>> START Extracted information
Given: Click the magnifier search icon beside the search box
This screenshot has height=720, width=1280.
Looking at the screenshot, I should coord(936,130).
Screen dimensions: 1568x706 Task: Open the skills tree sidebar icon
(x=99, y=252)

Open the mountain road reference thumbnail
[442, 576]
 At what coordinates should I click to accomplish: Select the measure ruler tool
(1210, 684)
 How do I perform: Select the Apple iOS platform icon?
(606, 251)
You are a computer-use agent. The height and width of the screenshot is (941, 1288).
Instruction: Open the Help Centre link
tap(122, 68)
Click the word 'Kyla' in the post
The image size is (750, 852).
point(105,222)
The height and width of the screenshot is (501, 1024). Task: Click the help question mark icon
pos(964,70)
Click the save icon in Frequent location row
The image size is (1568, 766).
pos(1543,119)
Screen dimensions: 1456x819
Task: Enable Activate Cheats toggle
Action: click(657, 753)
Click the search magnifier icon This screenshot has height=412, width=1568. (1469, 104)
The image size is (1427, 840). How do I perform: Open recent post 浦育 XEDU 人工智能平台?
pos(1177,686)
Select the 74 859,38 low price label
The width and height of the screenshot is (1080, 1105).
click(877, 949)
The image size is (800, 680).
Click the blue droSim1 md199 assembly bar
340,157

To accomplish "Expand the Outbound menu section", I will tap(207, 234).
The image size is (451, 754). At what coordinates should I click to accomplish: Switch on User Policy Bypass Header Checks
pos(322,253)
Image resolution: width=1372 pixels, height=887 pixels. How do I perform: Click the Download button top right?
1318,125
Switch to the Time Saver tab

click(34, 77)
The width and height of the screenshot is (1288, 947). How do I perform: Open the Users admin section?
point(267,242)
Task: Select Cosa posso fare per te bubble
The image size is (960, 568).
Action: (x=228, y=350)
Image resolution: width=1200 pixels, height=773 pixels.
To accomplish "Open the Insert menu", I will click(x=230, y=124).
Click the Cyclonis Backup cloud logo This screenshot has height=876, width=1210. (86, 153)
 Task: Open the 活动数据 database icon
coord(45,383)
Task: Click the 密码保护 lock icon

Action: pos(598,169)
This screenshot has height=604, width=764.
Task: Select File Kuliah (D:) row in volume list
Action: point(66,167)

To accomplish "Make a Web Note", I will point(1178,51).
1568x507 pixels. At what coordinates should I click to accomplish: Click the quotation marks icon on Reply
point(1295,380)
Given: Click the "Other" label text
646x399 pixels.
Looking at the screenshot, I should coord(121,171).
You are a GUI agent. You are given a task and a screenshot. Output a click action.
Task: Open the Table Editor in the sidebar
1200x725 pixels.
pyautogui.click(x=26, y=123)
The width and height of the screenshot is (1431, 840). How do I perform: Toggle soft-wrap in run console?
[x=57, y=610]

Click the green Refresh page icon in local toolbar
>> END Extracted information
Aim of the task
Reproduce the data from the line that contains "The image size is (1427, 840)." through the line that contains "point(267,242)", including both of those lines. Shift every coordinate in the answers by adding 15 to it.

Response for this exercise
The image size is (1427, 840). How do I perform: Open recent post 浦育 XEDU 人工智能平台?
pos(1192,701)
Select the 74 859,38 low price label
The width and height of the screenshot is (1080, 1105).
click(892, 964)
The image size is (800, 680).
Click the blue droSim1 md199 assembly bar
355,172

To accomplish "Expand the Outbound menu section", I will tap(222, 249).
The image size is (451, 754). At what coordinates should I click to accomplish: Switch on User Policy Bypass Header Checks
pos(337,268)
Image resolution: width=1372 pixels, height=887 pixels. How do I perform: Click the Download button top right?
1333,140
Switch to the Time Saver tab

click(49, 92)
The width and height of the screenshot is (1288, 947). How do I perform: Open the Users admin section?
point(282,257)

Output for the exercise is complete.